The high-stakes fight stems from a federal investigation into whether KKR withheld information in its filings to government agencies about the competitive impact of mergers and acquisitions. To settle the probe, antitrust enforcers want the famed buyout firm to agree that their co-chief executive officers could be held personally liable for future lapses, according to people familiar with the matter.
When you’ve had a totally inert FTC for many years, and it suddenly kicks into gear, there’s going to be a ton of illegal activity spotted and dealt with in a short time, which is what’s happening. Basically a lot of the Mason school anti-antitrust people were fronting for some really stuff.
Crypto evidence factory loses its CEO
They say it’s temporary:
Michael Gronager, co-founder and CEO of Chainalysis, has taken a personal leave of absence from the company. The blockchain analysis outfit isn’t sharing why but says the development is temporary.
According to The Block, which first reported the news, Chainalysis President and COO Sari Granat, who joined the outfit in 2022, is acting as interim CEO.
Ten-year-old, New York-based Chainalysis quickly developed a reputation as a “crypto detective,” working on behalf of the U.S. government and corporate clients. A year ago, Chainalysis laid off slightly more than 15% of its staff of 900, with plans to focus more squarely on government contracting, according to The Block.
There was also a big indictment this week over wash-trading in the crypto markets.
Tim Ballard sues his accusers
Ballard was involved in the fake Mormon sex trafficking movie that had alleged sex traffickers involved in its production. Now he’s suing the women who have accused him of sexual assault. The one involving Miss Utah seems to have been him actually trying to seduce her under the guise of preparing her to be a prop in his sting operation:
Tim Ballard, the founder of Operation Underground Railroad (OUR), has filed a defamation lawsuit against Miss Utah 2004.
He says Amy Morgan Davis lied when she accused him of sexual assault.
Now both sides are releasing text messages to bolster their cases.
Davis initially sued Ballard in 2023 under the pseudonym “MK” to hide her identity.
She was one of six women who filed lawsuits against Ballard for sexual misconduct.
NY Post scoop: Kathy Hochul to revive casino bid
One by one of her biggest donors:
Gov.

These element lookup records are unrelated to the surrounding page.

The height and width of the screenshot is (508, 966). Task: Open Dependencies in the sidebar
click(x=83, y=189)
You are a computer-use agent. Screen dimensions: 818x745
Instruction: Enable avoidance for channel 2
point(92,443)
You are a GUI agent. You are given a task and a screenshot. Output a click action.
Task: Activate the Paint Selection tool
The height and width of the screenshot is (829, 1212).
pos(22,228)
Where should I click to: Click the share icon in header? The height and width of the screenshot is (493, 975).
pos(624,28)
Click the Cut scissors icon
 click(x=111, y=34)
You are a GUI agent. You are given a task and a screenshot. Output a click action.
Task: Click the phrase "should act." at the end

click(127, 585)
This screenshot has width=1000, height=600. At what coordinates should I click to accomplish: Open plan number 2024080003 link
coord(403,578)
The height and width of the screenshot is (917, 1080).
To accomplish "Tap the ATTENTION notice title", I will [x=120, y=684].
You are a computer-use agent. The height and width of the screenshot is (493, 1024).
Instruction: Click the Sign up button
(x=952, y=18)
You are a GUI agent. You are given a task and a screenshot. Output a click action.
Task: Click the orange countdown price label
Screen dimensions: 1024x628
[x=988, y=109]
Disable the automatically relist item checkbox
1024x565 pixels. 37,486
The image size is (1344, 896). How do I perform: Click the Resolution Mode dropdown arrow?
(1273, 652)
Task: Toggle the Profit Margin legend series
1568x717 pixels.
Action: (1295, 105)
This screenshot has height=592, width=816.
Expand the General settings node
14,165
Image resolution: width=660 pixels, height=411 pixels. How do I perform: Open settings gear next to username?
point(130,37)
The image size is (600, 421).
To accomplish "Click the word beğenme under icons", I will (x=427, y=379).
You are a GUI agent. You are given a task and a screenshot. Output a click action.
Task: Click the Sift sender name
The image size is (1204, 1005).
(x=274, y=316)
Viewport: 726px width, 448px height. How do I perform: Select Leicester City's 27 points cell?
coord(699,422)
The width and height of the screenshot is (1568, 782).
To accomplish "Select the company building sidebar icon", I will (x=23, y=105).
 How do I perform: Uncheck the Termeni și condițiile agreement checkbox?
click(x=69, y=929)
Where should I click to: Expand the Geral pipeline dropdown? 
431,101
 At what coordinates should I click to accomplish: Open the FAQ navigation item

Kathy Hochul will go to bat for Mets owner Steve Cohen – one of the Democrat’s biggest donors – to help revive the billionaire’s all-but-dead bid for a coveted New York City casino license, The Post has learned.
Hochul plans to introduce legislation in the 2025 state budget that would broaden the permitted uses of city parkland for a gambling complex, a source close to the situation told The Post.